Tari Bapang pada kesenian tradisional Sandur Manduro, Kabuh. (Rabithah)


JOMBANG – Pandemi Covid-19 sejak dua tahun silam sedikit banyak melumpuhkan aktifitas semua sendi kehidupan. Tak terkecuali sektor kesenian tradisional di Telatah Kebo Kicak yang juga sempat mengalami pasang dan surut. Kondisi ini apabila dilumrahkan begitu saja bisa berdampak pada bubarnya kelompok kesenian yang tak mampu bertahan.

Hal tersebut tak dimungkiri oleh Kepala Seksi Kesenian, Bidang Kebudayaan, Dinas Pendidikan dan Kebudayaan Kabupaten Jombang, Heru Cahyono, S.Sn. yang menyampaikan banyak seniman tradisional menggantungkan hajat hidup keluarganya hanya pada aktivitas manggung. Hingga saat datang badai pandemi merasa kelabakan mempertahankan pekerjaannya.

Heru Cahyono yang juga piawai mendalang ini mengatakan, “Bantuan yang digelontorkan pemerintah ataupun lembaga lainnya dinilai tak seberapa dan belum bisa menjangkau seluruh seniman. Akhirnya seniman memilih bekerja serabutan seperti menjadi buruh tani, peternak, kuli bangunan dan berjualan online.
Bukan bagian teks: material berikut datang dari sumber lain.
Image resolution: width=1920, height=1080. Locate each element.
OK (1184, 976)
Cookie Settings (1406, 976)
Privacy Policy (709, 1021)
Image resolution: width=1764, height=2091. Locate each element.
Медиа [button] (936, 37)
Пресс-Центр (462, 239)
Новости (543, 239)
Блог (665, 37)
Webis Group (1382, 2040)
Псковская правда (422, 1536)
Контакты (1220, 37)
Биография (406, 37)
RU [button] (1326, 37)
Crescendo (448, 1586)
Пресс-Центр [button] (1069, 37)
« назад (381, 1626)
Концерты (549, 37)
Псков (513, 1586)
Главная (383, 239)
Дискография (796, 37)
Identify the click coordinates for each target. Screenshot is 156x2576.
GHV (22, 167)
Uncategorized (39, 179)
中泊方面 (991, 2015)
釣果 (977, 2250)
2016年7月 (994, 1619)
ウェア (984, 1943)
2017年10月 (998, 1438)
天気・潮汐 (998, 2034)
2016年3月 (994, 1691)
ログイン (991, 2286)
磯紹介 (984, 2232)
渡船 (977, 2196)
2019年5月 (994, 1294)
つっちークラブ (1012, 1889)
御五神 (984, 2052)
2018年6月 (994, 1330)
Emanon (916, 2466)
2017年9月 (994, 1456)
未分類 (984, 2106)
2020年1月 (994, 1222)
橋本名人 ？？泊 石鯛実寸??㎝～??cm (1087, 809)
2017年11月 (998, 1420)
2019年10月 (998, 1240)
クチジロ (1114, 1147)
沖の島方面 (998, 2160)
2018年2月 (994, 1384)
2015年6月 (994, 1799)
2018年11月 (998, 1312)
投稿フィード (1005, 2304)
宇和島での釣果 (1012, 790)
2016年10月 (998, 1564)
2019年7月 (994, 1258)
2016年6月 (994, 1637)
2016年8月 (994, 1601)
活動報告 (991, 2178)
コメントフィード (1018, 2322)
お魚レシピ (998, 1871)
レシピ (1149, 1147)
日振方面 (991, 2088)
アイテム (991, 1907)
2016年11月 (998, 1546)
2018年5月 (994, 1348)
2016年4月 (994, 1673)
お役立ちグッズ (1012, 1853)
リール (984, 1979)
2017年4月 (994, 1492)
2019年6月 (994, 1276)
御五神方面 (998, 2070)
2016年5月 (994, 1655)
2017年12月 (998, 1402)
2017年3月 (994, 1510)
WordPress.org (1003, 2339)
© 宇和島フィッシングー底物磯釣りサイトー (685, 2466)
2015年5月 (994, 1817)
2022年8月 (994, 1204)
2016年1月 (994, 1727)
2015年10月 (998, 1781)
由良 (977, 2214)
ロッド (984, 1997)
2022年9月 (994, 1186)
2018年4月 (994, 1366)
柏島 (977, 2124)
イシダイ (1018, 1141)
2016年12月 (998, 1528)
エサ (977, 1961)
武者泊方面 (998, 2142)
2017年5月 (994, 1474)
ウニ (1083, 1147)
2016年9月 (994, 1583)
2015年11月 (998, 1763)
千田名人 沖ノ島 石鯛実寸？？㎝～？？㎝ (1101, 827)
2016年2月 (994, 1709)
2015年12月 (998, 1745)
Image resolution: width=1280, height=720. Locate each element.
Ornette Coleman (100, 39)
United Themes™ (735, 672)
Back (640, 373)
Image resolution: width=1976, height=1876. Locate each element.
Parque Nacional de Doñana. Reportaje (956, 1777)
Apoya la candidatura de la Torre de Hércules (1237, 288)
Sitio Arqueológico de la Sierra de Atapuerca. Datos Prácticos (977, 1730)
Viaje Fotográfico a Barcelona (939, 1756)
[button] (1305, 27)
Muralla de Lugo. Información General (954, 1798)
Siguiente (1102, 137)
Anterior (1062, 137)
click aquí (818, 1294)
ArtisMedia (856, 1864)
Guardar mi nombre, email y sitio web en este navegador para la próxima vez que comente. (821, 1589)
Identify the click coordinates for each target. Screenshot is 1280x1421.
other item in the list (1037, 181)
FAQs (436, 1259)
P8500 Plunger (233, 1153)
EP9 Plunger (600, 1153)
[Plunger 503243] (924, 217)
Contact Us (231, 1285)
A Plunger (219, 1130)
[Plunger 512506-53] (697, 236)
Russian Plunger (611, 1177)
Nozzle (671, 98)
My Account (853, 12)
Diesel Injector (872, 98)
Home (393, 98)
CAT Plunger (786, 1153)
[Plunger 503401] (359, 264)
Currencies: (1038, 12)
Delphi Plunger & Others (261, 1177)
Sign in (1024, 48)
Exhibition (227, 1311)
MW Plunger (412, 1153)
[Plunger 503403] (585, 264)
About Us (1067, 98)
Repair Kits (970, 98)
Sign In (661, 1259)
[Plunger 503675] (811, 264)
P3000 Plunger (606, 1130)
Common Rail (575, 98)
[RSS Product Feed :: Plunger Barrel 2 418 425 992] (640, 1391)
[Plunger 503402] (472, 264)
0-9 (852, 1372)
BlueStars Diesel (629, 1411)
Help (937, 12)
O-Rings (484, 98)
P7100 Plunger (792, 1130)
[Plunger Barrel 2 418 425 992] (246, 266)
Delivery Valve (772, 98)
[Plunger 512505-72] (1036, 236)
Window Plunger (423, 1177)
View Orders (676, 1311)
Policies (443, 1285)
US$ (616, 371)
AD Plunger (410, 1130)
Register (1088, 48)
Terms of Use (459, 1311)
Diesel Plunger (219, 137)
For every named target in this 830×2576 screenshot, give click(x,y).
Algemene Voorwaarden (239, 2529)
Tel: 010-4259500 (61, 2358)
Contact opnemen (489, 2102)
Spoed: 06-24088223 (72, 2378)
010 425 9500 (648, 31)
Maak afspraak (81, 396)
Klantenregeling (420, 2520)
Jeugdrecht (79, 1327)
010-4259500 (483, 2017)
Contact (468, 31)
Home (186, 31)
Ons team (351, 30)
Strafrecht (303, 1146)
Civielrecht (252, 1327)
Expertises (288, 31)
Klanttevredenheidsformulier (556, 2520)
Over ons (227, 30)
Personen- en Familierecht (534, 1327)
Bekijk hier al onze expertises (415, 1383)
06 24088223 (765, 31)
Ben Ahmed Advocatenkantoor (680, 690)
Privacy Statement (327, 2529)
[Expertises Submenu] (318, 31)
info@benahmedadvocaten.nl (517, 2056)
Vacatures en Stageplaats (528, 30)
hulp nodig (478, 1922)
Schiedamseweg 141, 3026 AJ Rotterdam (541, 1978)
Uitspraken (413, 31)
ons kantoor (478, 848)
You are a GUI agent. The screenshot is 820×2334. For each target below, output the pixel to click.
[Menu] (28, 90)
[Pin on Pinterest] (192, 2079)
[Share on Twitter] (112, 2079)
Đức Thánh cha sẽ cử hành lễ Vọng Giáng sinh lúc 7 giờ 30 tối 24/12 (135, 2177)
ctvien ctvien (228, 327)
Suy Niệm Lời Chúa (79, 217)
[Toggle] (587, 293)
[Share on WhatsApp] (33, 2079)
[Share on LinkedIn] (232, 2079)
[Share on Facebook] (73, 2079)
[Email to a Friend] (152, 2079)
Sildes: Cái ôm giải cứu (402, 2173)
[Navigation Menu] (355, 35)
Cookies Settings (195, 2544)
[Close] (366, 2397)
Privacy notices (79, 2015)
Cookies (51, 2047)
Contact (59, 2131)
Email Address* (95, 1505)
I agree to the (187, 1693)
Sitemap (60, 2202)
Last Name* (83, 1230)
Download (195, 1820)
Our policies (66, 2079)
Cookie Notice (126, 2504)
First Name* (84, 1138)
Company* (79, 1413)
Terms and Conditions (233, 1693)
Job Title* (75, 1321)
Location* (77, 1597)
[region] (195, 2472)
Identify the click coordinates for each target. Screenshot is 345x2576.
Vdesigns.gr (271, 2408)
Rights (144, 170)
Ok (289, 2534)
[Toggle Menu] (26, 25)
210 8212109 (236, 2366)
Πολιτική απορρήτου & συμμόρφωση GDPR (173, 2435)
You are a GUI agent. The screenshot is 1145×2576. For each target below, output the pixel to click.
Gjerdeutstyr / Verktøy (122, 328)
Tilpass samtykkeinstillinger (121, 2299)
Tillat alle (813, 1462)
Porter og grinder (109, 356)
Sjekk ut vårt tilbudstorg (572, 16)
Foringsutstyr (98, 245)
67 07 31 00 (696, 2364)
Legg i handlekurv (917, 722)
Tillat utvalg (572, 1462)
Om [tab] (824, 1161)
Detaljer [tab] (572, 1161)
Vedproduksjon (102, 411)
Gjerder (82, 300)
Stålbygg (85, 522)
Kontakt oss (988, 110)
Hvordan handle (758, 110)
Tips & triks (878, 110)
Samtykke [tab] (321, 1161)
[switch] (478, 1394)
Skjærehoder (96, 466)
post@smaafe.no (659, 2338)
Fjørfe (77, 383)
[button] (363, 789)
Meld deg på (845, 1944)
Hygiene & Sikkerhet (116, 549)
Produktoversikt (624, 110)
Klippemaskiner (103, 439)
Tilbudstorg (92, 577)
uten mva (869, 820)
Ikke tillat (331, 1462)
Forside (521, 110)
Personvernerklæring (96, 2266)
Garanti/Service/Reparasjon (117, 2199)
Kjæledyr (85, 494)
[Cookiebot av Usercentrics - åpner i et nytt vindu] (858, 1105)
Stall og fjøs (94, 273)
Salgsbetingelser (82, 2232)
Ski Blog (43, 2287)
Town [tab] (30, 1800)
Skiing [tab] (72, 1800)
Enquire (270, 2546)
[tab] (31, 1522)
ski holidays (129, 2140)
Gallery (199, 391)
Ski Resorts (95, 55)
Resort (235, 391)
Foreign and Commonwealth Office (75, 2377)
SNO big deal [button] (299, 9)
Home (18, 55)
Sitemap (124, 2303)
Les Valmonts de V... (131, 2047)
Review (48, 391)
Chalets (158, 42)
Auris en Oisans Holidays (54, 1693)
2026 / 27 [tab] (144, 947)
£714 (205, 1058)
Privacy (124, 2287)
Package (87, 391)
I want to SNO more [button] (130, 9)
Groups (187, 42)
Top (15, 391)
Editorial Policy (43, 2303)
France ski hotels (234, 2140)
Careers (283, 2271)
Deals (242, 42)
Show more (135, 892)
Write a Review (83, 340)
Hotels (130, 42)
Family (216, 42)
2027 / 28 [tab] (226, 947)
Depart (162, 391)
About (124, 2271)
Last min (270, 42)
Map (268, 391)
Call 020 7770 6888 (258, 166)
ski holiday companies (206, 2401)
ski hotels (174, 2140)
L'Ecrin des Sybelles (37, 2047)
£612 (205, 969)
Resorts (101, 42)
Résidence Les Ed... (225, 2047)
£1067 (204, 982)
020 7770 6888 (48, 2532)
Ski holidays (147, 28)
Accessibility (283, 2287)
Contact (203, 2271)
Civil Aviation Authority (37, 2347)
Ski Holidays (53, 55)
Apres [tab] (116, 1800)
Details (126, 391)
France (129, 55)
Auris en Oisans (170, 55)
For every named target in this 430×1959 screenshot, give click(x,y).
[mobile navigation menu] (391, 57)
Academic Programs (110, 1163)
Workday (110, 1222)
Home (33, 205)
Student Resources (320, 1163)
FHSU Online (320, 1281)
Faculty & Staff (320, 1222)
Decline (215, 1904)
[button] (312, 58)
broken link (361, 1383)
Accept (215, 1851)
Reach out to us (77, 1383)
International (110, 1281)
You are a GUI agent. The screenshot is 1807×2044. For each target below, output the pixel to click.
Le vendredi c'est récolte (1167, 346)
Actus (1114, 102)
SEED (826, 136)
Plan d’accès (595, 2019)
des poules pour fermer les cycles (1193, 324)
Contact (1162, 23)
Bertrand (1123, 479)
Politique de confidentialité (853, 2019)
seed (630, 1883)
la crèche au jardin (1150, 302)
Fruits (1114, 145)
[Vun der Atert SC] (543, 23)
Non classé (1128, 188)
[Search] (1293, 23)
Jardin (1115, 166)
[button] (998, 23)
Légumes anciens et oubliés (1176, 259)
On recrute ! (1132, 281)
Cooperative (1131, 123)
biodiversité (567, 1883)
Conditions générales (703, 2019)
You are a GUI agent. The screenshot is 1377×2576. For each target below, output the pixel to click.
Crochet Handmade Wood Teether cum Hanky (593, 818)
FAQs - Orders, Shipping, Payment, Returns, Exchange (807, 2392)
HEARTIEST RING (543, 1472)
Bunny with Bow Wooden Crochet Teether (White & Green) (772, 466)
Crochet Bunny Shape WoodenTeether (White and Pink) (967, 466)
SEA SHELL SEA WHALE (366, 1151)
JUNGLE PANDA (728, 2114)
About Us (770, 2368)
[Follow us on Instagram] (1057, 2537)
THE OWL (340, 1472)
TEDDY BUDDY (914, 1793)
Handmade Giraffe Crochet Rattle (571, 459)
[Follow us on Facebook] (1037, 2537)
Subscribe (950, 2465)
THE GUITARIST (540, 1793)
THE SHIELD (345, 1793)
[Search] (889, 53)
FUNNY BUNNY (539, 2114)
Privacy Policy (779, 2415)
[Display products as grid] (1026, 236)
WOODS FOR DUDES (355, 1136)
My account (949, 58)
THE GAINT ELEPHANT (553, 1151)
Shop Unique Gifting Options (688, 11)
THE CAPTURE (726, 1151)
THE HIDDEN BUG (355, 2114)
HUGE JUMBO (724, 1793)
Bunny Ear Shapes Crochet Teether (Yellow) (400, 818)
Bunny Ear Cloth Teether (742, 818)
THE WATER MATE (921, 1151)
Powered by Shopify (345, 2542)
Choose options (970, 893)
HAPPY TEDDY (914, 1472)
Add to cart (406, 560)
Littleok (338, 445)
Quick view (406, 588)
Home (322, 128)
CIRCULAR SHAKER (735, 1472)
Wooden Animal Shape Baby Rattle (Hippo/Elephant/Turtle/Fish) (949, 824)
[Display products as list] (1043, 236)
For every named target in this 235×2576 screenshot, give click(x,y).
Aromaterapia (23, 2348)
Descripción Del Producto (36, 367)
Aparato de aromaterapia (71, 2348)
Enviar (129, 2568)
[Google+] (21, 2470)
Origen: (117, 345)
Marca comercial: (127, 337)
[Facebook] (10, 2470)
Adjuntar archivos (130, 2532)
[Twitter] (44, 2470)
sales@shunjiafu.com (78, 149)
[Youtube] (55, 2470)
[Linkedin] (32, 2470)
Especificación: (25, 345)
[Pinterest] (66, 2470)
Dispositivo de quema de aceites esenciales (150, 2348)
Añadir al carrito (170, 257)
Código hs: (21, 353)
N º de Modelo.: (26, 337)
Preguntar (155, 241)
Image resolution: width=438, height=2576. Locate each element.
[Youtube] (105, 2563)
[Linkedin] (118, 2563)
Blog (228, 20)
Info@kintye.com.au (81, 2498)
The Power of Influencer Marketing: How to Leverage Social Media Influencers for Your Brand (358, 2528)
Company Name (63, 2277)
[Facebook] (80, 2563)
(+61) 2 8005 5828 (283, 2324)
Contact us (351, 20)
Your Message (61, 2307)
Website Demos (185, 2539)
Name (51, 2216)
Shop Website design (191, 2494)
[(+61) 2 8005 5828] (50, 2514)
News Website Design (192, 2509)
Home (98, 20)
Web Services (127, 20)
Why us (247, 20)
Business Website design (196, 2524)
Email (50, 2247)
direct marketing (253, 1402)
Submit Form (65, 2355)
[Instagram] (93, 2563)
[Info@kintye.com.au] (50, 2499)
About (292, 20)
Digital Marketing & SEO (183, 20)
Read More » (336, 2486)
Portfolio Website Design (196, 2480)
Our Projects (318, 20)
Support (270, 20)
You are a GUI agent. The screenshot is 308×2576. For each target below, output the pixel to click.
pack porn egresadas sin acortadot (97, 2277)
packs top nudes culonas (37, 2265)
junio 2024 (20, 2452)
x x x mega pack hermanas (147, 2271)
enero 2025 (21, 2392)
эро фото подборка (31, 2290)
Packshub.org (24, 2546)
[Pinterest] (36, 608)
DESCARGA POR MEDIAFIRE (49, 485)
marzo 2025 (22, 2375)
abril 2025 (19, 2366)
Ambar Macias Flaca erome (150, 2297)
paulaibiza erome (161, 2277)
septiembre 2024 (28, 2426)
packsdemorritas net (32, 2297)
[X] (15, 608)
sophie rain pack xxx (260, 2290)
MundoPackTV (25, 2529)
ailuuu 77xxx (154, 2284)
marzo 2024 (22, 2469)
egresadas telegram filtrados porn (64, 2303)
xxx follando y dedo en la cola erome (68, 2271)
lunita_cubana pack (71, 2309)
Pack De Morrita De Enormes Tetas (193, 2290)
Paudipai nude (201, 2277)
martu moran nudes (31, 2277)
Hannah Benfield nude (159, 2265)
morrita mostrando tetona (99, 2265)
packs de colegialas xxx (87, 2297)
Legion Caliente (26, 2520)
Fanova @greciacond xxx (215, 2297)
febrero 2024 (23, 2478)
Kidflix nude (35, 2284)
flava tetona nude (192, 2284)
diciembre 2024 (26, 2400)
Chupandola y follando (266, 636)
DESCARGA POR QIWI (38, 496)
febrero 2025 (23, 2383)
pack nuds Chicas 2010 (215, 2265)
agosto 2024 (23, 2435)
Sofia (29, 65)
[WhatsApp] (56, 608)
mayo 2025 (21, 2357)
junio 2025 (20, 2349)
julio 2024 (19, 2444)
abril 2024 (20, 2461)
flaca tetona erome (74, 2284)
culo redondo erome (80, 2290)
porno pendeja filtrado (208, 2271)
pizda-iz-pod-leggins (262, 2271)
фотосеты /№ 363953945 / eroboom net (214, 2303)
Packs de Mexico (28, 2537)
Mirisnya sampai ada yang menjual aset baik itu kendaraan, tanah bahkan menggadaikan alat keseniannya seperti kostum dan alat musik.”

Para seniman kini harus lihai memutar otak mencari jalan keluar agar tetap eksis di panggung hiburan.

Bagi seniman tradisional yang tak memiliki keahlian lainnya, akan cenderung untuk mengamen, imbuh Heru Cahyono. Istilah mengamen pun terdapat dua perspektif, pertama adalah murni mengamen di pinggir jalan dengan musik dan tampilan seadanya untuk meminta belas kasih orang lain. Kedua adalah pengamen Jakeran yang memiliki musikalitas dan peralatan lebih memadai seperti sound sistem untuk karaoke dan orgen yang kini banyak ditemui di pasar tradisional.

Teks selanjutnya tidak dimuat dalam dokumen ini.